Table Outer Join
Use, as you might have expected, to perform a full outer join operation on 2 data tables, combining them into a single data table based upon the join key(s) specified.
For more details on outer join methodology, see here: Wikipedia SQL Full Outer Join
Table Data Selection
Specify the source data table by selecting it from the dropdown menu.
Specify any columns to be included here. Selecting the Inspect Source and Populate Source Mapping Table buttons will make these columns available for the join operation.
Select Subset of Source Data
Any valid Python expression is acceptable to subset the data. Please see Expressions for more details and examples.
To establish the target table select either an existing table as the target table using the Target Table dropdown or click on the green "+" sign to create a new table as the target.
When creating a new table you will have the option to either create it as a View or as a Table.
Views are useful in that the time required for a step to execute is significantly less than when a table is used. The downside of views is they are not a useful for data exploration in the table Details mode.
When using a table as the target a step will take longer to execute but data exploration in the Details mode is much quicker than with a view.
Specify join conditions. Using the Guess button will find all matching columns from both Table 1 as well as Table 2. To add additional columns manually, right click anywhere in the section and select either Insert Row or Append Row, to add a row prior to the currently selected row or to add a row at the end, respectively. Then, type the column names to match from Table 1 to Table 2. To remove a field from the Join Map, simply right-click and select Delete.
Target Output Columns
Data Mapper Configuration
The Data Mapper is used to map columns from the source data to the target data table.
Inspection and Populating the Mapper
Using the Inspect Source menu button provides additional ways to map columns from source to target:
- Populate Both Mapping Tables: Propagates all values from the source data table into the target data table. This is done by default.
- Populate Source Mapping Table Only: Maps all values in the source data table only. This is helpful when modifying an existing workflow when source column structure has changed.
- Populate Target Mapping Table Only: Propagates all values into the target data table only.
If the source and target column options aren’t enough, other columns can be added into the target data table in several different ways:
- Propagate All will insert all source columns into the target data table, whether they already existed or not.
- Propagate Selected will insert selected source column(s) only.
- Right click on target side and select Insert Row to insert a row immediately above the currently selected row.
- Right click on target side and select Append Row to insert a row at the bottom (far right) of the target data table.
To delete columns from the target data table, select the desired column(s), then right click and select Delete.
Chaging Column Order
To rearrange columns in the target data table, select the desired column(s). You can use either:
- Bulk Move Arrows: Select the desired move option from the arrows in the upper right
- Context Menu: Right clikc and select Move to Top, Move Up, Move Down, or Move to Bottom.
Reduce Result to Distinct Records Only
To return only distinct options, select the Distinct menu option.

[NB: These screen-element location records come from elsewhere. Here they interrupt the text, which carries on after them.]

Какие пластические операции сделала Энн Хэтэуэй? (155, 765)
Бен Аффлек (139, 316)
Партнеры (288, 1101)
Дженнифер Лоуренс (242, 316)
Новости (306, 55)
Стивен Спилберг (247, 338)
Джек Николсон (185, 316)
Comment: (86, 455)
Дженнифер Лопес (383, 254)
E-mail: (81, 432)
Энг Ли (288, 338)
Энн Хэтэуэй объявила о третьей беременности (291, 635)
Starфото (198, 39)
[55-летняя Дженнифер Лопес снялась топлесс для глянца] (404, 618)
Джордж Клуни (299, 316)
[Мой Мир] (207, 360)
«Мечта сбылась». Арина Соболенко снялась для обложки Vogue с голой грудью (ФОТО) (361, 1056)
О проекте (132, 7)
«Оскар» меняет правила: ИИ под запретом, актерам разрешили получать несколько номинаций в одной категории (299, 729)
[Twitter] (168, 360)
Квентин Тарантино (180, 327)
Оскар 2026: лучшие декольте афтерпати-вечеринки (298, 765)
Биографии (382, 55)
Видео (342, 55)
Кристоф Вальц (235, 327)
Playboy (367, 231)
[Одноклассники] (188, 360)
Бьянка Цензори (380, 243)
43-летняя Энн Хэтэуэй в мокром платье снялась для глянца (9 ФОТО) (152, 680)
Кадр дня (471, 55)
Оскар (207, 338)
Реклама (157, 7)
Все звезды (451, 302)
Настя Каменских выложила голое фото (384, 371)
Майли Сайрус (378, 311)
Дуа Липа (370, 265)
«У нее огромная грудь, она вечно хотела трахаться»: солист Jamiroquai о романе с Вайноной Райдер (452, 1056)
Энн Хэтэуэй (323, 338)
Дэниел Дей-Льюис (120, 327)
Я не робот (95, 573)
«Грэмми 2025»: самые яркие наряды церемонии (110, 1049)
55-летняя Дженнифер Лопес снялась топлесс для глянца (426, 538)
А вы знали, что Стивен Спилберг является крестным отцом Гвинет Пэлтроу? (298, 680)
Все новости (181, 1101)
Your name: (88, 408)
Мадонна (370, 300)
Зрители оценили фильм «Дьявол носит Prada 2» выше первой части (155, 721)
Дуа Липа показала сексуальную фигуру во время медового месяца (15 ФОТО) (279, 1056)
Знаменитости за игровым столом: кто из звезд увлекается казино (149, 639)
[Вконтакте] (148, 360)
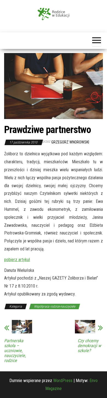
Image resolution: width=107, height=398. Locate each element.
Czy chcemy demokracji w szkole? (89, 345)
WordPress (62, 380)
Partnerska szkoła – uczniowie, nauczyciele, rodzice (15, 350)
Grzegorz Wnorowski (70, 142)
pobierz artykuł (17, 259)
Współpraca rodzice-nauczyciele (54, 306)
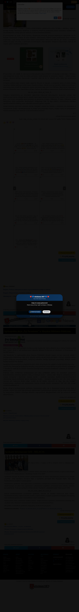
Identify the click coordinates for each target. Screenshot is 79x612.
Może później (46, 311)
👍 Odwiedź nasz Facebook (35, 311)
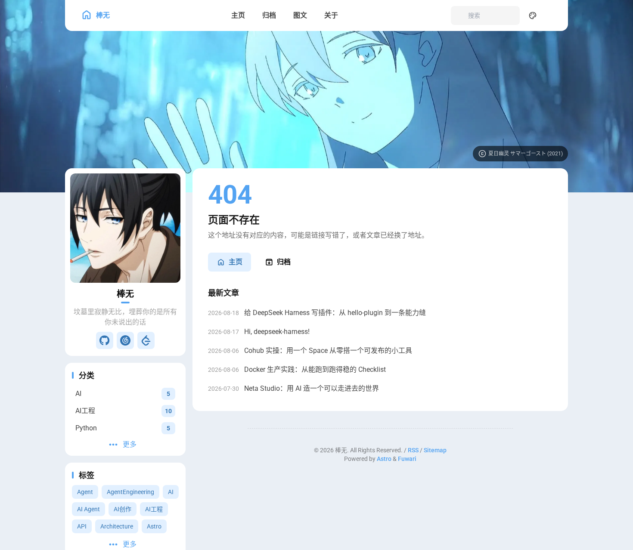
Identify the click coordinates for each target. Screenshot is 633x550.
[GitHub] (104, 340)
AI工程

This will toggle a set of checkboxes for each column in the source. Simply check any box next to the corresponding column to return only distinct results.
Depending on the situation, you may want to consider use of Summarization instead.
The distinct process retains the first unique record found and discards the rest. You may want to apply a sort on the data if it is important for consistency between runs.
Aggregation and Grouping
To aggregate results, select the Summarize menu option. This will toggle a set of select boxes for each column in the target data table. Choose an appropriate summarization method for each column.
- Group By
- Count (including nulls)
- Standard Deviation
- Sample Standard Deviation
- Population Standard Deviation
- Sample Variance
- Population Variance
- Advanced Non-Group_By
For advanced data mapper usage such as expressions, cleaning, and constants, please see the Advanced Data Mapper Usage
To allow for maximum flexibility, data filters are available on the source data and the target data. For larger data sets, it can be especially beneficial to filter out rows on the source so the remaining operations are performed on a smaller data set.
Select Subset Of Data
This filter type provides a way to filter the inbound source data based on the specified conditions.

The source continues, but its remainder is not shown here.